# Input
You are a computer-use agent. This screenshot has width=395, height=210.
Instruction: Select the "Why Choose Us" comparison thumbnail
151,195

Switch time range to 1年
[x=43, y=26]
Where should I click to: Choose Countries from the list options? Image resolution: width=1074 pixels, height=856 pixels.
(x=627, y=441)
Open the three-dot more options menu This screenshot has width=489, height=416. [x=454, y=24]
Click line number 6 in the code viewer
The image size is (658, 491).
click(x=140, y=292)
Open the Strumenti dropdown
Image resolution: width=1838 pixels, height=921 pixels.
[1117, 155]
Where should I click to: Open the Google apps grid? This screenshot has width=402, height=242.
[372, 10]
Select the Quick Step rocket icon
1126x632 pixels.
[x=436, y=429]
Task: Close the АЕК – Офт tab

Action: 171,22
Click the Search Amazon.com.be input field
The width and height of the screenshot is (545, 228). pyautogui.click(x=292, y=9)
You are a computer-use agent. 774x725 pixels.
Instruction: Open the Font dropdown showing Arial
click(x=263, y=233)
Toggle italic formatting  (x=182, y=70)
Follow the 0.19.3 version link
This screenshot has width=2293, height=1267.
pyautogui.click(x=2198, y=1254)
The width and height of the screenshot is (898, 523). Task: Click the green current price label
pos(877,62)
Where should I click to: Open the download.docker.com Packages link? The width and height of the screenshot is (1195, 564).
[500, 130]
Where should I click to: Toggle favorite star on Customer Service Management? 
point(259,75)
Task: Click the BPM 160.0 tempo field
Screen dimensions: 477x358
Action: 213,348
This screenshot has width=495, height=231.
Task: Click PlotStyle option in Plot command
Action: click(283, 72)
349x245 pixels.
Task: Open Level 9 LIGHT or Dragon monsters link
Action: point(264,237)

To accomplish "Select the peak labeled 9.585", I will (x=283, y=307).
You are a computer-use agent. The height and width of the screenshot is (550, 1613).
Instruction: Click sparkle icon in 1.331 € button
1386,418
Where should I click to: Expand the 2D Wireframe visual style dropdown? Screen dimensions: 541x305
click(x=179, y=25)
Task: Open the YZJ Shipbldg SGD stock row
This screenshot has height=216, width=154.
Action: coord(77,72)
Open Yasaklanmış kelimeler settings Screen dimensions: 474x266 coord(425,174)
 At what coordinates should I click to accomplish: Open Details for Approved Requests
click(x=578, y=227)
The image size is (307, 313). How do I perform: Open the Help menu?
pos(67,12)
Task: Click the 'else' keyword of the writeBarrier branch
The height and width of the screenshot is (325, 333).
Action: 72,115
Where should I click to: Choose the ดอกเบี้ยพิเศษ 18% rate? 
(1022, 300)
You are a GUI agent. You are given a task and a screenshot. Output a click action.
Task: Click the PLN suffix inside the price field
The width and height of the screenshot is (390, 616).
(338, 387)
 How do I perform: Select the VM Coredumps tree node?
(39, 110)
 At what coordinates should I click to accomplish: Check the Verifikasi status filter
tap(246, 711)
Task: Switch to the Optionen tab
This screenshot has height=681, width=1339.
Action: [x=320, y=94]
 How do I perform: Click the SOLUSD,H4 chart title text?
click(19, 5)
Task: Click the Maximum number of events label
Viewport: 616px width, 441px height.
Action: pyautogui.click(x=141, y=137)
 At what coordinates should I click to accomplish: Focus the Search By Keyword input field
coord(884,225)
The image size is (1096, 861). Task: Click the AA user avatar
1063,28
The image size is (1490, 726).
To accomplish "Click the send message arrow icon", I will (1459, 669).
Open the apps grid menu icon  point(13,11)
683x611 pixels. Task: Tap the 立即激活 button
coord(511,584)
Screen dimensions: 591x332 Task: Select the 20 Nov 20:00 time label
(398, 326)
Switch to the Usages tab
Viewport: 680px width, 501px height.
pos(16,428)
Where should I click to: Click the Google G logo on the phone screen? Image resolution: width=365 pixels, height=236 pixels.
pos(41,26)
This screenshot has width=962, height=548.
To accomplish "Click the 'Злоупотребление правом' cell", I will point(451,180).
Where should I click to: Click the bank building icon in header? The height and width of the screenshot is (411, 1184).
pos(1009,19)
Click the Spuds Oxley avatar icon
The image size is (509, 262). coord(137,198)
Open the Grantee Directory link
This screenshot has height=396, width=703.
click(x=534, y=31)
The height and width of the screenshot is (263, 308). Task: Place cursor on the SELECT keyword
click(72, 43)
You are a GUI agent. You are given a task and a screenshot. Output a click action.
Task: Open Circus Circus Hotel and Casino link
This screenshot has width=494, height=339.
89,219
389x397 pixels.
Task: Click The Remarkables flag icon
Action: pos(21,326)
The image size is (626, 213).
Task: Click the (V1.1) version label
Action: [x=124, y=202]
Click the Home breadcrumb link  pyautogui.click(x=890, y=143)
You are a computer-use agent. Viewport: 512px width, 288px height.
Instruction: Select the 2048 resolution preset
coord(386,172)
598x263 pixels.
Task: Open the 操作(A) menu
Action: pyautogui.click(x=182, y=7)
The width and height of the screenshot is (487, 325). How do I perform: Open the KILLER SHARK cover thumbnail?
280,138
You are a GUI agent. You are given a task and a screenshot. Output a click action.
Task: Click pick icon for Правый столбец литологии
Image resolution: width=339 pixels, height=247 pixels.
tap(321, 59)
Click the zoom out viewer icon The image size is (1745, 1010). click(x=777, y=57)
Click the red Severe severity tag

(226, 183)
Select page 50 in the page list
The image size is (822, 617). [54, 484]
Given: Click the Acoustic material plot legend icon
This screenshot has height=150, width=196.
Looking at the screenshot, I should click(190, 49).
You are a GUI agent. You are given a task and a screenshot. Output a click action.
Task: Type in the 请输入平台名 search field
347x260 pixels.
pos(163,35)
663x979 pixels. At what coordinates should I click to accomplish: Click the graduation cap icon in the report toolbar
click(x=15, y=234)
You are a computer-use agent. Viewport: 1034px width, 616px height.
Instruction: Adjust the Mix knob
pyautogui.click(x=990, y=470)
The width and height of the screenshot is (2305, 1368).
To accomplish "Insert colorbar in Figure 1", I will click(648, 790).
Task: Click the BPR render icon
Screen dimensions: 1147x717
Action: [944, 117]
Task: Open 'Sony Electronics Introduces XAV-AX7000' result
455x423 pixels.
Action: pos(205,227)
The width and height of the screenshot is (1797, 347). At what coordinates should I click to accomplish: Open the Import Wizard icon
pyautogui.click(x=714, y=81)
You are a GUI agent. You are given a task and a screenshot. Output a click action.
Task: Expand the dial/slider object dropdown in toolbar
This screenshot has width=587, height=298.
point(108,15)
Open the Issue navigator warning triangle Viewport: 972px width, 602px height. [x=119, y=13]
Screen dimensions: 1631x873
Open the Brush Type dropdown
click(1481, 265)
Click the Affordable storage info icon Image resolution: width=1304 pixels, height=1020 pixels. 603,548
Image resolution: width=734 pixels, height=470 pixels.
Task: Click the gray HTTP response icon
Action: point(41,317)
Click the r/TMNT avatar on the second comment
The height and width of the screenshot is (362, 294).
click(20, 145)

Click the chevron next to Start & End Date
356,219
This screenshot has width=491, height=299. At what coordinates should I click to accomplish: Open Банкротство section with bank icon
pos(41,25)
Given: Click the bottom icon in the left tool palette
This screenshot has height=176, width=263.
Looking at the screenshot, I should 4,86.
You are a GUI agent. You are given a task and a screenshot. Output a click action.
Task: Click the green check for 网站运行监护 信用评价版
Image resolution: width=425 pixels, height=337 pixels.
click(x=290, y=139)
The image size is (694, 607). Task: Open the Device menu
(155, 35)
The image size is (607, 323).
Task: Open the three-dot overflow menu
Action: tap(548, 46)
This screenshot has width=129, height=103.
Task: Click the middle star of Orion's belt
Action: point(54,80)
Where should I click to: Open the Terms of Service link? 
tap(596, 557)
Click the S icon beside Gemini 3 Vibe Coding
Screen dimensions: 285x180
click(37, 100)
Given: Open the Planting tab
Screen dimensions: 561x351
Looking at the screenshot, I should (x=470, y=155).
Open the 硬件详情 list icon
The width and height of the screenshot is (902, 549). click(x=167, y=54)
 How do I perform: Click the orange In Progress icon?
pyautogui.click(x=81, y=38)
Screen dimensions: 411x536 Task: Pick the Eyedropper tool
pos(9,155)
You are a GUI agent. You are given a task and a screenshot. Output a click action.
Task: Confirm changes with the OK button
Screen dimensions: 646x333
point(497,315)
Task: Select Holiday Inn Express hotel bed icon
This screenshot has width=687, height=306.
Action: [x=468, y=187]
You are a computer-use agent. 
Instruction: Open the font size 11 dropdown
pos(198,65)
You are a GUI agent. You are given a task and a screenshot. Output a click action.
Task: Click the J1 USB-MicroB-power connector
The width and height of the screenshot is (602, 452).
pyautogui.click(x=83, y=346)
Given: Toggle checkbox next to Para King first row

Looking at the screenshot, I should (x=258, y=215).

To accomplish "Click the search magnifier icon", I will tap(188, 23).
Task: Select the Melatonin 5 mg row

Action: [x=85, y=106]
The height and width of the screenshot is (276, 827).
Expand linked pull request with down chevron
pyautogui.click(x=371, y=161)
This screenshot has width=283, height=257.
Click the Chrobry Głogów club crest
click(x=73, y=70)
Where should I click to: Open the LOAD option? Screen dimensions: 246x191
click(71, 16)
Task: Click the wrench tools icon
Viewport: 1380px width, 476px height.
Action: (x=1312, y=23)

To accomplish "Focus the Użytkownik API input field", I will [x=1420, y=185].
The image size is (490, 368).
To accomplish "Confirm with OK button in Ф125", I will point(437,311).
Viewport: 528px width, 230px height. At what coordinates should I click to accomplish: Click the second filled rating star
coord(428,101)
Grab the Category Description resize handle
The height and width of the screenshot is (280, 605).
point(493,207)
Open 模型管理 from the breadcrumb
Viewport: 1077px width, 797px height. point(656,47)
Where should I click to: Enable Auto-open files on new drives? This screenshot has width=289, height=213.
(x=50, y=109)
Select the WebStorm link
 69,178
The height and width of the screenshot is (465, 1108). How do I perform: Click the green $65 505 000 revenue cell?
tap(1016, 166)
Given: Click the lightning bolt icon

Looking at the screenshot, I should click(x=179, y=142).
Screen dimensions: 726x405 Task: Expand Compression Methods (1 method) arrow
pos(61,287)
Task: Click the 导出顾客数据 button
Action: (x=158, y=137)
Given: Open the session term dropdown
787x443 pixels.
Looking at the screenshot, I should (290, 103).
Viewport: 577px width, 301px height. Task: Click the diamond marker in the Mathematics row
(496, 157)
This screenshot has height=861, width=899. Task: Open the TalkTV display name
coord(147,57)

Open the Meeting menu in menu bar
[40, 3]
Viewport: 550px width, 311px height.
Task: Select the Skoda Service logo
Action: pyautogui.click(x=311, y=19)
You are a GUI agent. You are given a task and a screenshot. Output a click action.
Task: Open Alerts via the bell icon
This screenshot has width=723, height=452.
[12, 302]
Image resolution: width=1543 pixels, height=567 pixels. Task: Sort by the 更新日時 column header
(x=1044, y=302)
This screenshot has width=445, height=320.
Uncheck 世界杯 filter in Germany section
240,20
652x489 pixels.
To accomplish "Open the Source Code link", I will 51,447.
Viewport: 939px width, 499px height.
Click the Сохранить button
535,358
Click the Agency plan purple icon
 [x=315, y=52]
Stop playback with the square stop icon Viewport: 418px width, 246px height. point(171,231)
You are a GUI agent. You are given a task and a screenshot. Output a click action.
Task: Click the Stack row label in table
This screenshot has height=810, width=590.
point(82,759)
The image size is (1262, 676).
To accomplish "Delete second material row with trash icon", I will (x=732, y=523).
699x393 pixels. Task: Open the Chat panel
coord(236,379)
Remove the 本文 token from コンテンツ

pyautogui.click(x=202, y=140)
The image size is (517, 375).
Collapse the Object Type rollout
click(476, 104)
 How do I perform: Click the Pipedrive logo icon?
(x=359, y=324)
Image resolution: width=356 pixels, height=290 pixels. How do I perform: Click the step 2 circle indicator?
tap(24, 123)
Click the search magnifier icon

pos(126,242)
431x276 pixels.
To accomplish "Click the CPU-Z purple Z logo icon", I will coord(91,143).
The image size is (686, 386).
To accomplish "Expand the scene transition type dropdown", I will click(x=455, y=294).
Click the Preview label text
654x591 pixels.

# Task to carry out
Search the material for the word "Confirm" and copy each line where it occurs.

# Response
Task: Confirm changes with the OK button
To accomplish "Confirm with OK button in Ф125", I will point(437,311).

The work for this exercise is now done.